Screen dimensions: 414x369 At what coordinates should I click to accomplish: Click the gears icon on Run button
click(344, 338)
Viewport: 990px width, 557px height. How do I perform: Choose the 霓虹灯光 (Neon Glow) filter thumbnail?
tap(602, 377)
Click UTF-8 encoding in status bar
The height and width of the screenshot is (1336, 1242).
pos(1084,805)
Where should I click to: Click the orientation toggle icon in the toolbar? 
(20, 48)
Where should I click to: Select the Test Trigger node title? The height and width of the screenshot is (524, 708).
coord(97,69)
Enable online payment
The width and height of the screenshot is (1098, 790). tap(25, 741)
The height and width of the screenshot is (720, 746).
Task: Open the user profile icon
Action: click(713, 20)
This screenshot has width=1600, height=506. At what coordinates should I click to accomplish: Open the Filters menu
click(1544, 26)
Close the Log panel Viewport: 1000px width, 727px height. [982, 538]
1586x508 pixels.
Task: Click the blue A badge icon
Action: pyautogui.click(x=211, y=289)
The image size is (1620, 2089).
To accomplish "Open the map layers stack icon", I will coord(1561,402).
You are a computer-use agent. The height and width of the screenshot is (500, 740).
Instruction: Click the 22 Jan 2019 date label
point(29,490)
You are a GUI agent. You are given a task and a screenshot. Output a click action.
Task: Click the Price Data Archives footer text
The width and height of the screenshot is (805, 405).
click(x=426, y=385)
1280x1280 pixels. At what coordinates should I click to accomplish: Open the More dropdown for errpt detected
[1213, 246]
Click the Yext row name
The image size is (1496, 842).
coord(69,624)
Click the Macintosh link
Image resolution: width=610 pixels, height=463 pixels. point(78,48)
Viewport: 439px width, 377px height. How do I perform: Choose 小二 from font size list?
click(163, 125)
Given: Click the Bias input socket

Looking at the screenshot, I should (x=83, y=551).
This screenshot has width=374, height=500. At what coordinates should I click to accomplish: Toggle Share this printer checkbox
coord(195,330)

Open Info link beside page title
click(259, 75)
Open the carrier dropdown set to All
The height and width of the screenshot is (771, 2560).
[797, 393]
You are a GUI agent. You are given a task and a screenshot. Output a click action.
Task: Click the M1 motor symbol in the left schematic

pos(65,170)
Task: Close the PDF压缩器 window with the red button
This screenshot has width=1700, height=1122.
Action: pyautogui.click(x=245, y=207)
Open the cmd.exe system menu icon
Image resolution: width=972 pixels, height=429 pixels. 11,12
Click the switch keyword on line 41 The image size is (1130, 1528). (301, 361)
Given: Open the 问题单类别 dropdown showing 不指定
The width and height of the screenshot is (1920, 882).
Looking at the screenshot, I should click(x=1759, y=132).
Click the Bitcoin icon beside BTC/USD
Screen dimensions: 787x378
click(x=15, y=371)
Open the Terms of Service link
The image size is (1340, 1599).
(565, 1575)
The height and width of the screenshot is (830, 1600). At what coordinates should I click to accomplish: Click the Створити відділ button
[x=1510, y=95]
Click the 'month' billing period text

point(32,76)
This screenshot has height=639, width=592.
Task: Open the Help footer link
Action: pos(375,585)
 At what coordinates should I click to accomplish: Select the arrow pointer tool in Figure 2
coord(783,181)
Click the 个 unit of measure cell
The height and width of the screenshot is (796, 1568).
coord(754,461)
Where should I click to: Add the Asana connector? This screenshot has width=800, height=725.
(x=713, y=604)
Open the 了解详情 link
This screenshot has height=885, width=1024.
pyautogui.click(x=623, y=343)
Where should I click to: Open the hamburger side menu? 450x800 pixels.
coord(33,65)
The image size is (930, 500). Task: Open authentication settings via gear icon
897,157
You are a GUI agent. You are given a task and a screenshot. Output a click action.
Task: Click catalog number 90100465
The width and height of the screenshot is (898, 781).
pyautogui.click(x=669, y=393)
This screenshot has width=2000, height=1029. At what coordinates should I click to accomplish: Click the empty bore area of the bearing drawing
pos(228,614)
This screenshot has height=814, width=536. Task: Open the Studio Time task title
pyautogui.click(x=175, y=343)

**PROBLEM**
Retype the listing above word for word.

**EXERCISE RESPONSE**
Screen dimensions: 414x369 At what coordinates should I click to accomplish: Click the gears icon on Run button
click(344, 338)
Viewport: 990px width, 557px height. How do I perform: Choose the 霓虹灯光 (Neon Glow) filter thumbnail?
tap(602, 377)
Click UTF-8 encoding in status bar
The height and width of the screenshot is (1336, 1242).
pos(1084,805)
Where should I click to: Click the orientation toggle icon in the toolbar? 
(20, 48)
Where should I click to: Select the Test Trigger node title? The height and width of the screenshot is (524, 708).
coord(97,69)
Enable online payment
The width and height of the screenshot is (1098, 790). tap(25, 741)
The height and width of the screenshot is (720, 746).
Task: Open the user profile icon
Action: click(713, 20)
This screenshot has width=1600, height=506. At what coordinates should I click to accomplish: Open the Filters menu
click(1544, 26)
Close the Log panel Viewport: 1000px width, 727px height. [982, 538]
1586x508 pixels.
Task: Click the blue A badge icon
Action: pyautogui.click(x=211, y=289)
The image size is (1620, 2089).
To accomplish "Open the map layers stack icon", I will coord(1561,402).
You are a computer-use agent. The height and width of the screenshot is (500, 740).
Instruction: Click the 22 Jan 2019 date label
point(29,490)
You are a GUI agent. You are given a task and a screenshot. Output a click action.
Task: Click the Price Data Archives footer text
The width and height of the screenshot is (805, 405).
click(x=426, y=385)
1280x1280 pixels. At what coordinates should I click to accomplish: Open the More dropdown for errpt detected
[1213, 246]
Click the Yext row name
The image size is (1496, 842).
coord(69,624)
Click the Macintosh link
Image resolution: width=610 pixels, height=463 pixels. point(78,48)
Viewport: 439px width, 377px height. How do I perform: Choose 小二 from font size list?
click(163, 125)
Given: Click the Bias input socket

Looking at the screenshot, I should (x=83, y=551).
This screenshot has width=374, height=500. At what coordinates should I click to accomplish: Toggle Share this printer checkbox
coord(195,330)

Open Info link beside page title
click(259, 75)
Open the carrier dropdown set to All
The height and width of the screenshot is (771, 2560).
[797, 393]
You are a GUI agent. You are given a task and a screenshot. Output a click action.
Task: Click the M1 motor symbol in the left schematic

pos(65,170)
Task: Close the PDF压缩器 window with the red button
This screenshot has width=1700, height=1122.
Action: pyautogui.click(x=245, y=207)
Open the cmd.exe system menu icon
Image resolution: width=972 pixels, height=429 pixels. 11,12
Click the switch keyword on line 41 The image size is (1130, 1528). (301, 361)
Given: Open the 问题单类别 dropdown showing 不指定
The width and height of the screenshot is (1920, 882).
Looking at the screenshot, I should click(x=1759, y=132).
Click the Bitcoin icon beside BTC/USD
Screen dimensions: 787x378
click(x=15, y=371)
Open the Terms of Service link
The image size is (1340, 1599).
(565, 1575)
The height and width of the screenshot is (830, 1600). At what coordinates should I click to accomplish: Click the Створити відділ button
[x=1510, y=95]
Click the 'month' billing period text

point(32,76)
This screenshot has height=639, width=592.
Task: Open the Help footer link
Action: pos(375,585)
 At what coordinates should I click to accomplish: Select the arrow pointer tool in Figure 2
coord(783,181)
Click the 个 unit of measure cell
The height and width of the screenshot is (796, 1568).
coord(754,461)
Where should I click to: Add the Asana connector? This screenshot has width=800, height=725.
(x=713, y=604)
Open the 了解详情 link
This screenshot has height=885, width=1024.
pyautogui.click(x=623, y=343)
Where should I click to: Open the hamburger side menu? 450x800 pixels.
coord(33,65)
The image size is (930, 500). Task: Open authentication settings via gear icon
897,157
You are a GUI agent. You are given a task and a screenshot. Output a click action.
Task: Click catalog number 90100465
The width and height of the screenshot is (898, 781).
pyautogui.click(x=669, y=393)
This screenshot has width=2000, height=1029. At what coordinates should I click to accomplish: Click the empty bore area of the bearing drawing
pos(228,614)
This screenshot has height=814, width=536. Task: Open the Studio Time task title
pyautogui.click(x=175, y=343)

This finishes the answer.